--- Data provided ---

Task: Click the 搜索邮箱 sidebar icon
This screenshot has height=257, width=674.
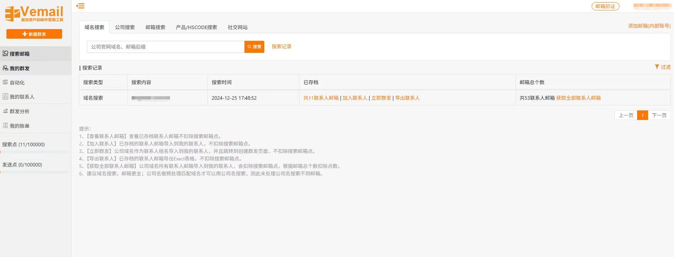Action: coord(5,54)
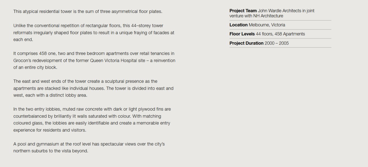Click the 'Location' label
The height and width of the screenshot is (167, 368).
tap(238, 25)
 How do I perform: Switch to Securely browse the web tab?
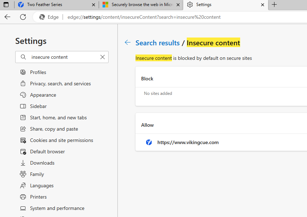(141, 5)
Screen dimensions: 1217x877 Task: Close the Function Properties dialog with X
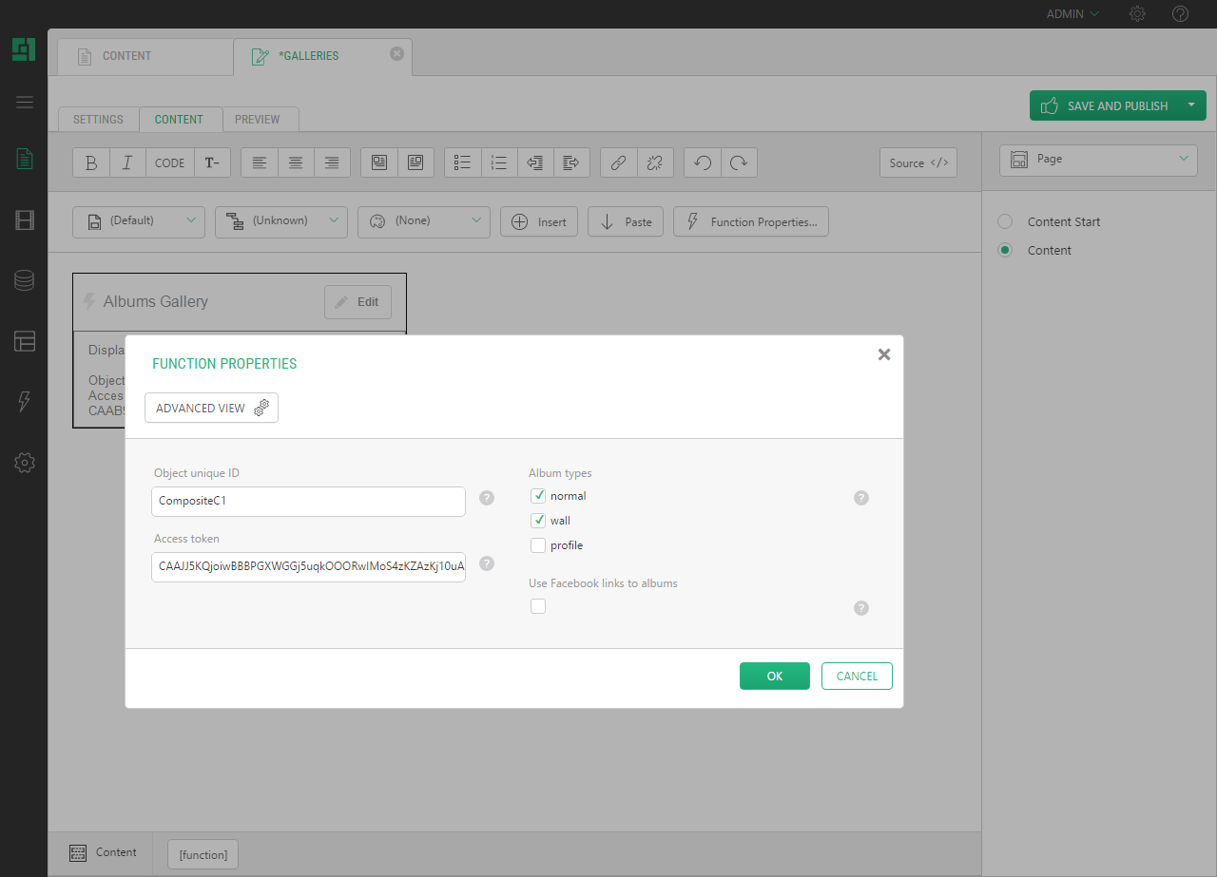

---
--- Data provided ---

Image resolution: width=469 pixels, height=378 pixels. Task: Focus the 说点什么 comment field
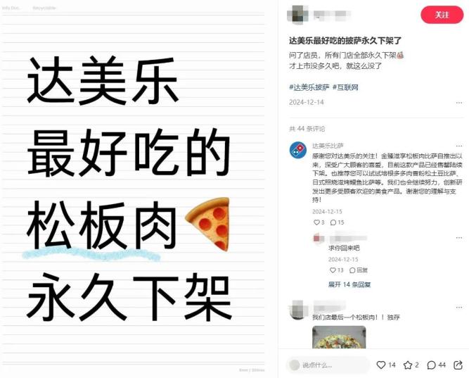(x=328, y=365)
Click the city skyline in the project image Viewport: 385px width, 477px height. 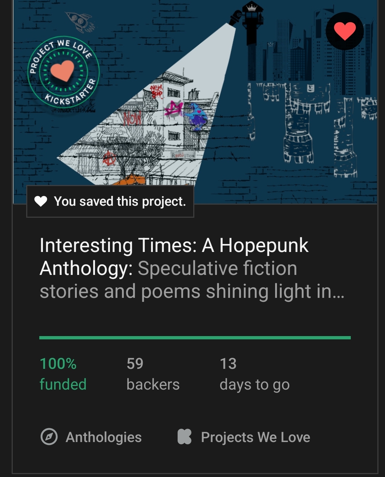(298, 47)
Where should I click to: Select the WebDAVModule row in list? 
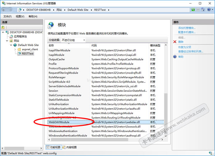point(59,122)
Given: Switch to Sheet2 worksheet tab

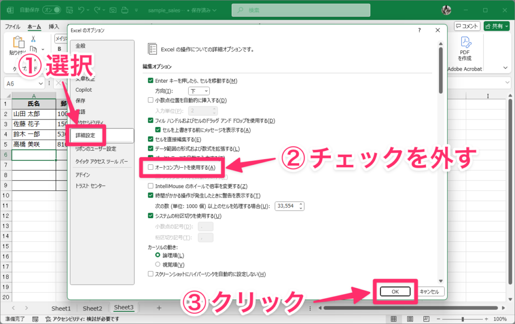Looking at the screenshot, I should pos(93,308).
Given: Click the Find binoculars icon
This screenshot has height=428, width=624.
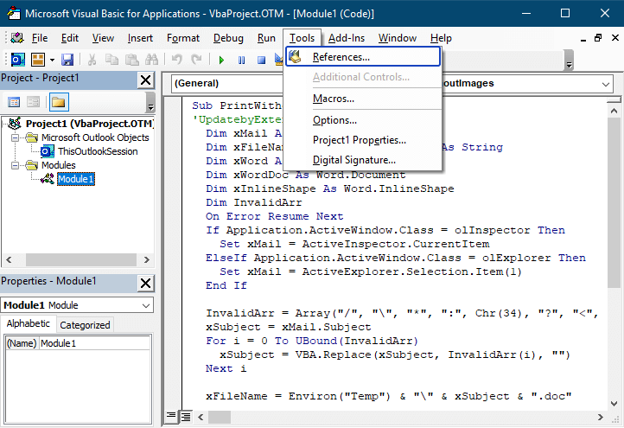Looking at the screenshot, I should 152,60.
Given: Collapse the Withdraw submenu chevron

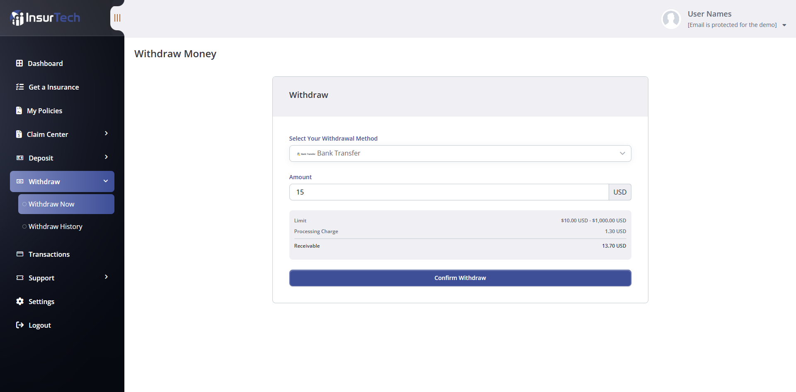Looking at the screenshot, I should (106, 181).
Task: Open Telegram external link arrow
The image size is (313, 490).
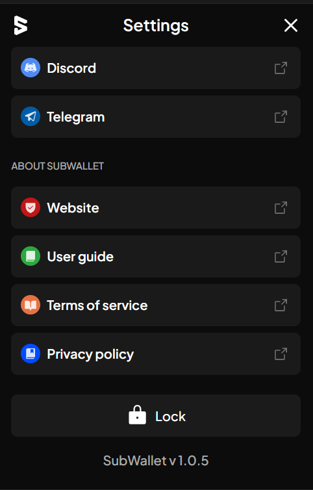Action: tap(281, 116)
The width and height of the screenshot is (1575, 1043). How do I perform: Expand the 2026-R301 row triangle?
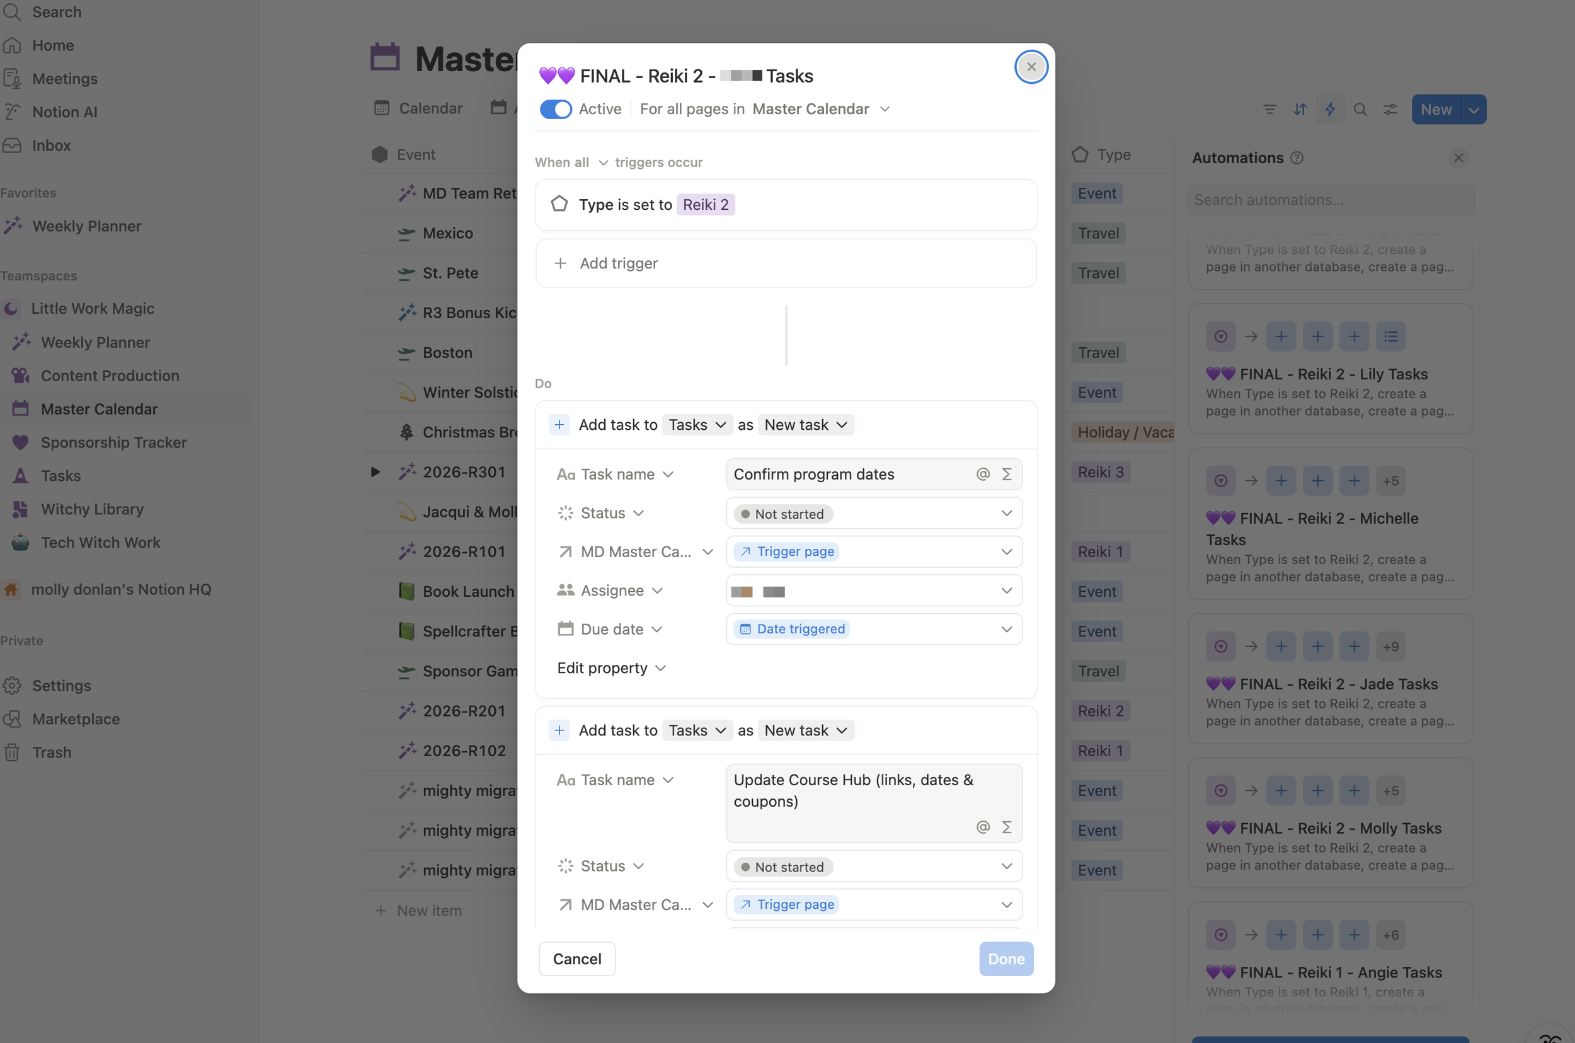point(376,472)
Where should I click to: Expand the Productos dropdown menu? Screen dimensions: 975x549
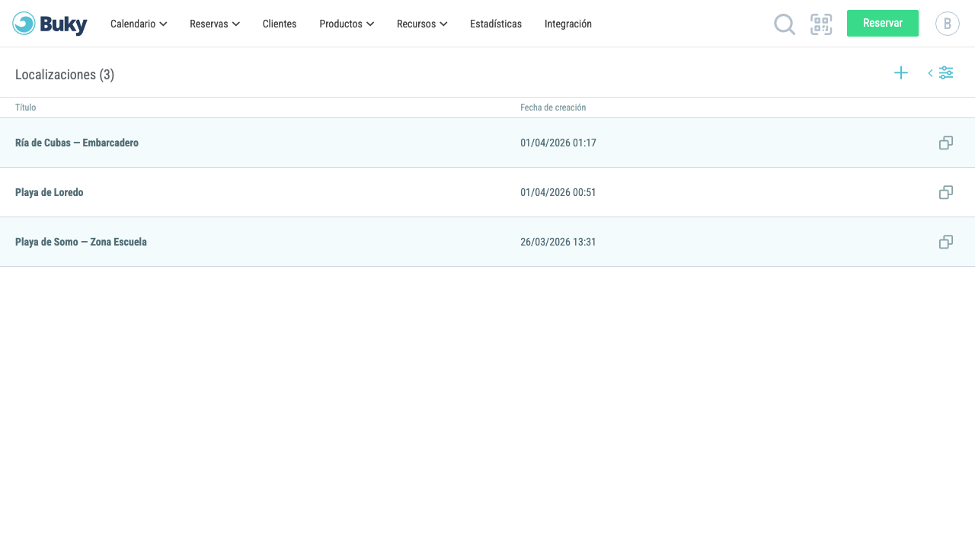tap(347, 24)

---

Please rewrite the records above as a numbered list, from the line holding "Where should I click to: Select" through the line holding "tap(347, 24)", both included. Skip blank lines and leave the pictures out.

Full solution:
1. Where should I click to: Select the WebDAVModule row in list? 
2. point(59,122)
3. Given: Switch to Sheet2 worksheet tab
4. Looking at the screenshot, I should pos(93,308).
5. Given: Click the Find binoculars icon
6. This screenshot has height=428, width=624.
7. Looking at the screenshot, I should 152,60.
8. Given: Collapse the Withdraw submenu chevron
9. Looking at the screenshot, I should (106, 181).
10. Task: Open Telegram external link arrow
11. The image size is (313, 490).
12. Action: tap(281, 116)
13. The width and height of the screenshot is (1575, 1043). How do I perform: Expand the 2026-R301 row triangle?
14. point(376,472)
15. Where should I click to: Expand the Productos dropdown menu? Screen dimensions: 975x549
16. tap(347, 24)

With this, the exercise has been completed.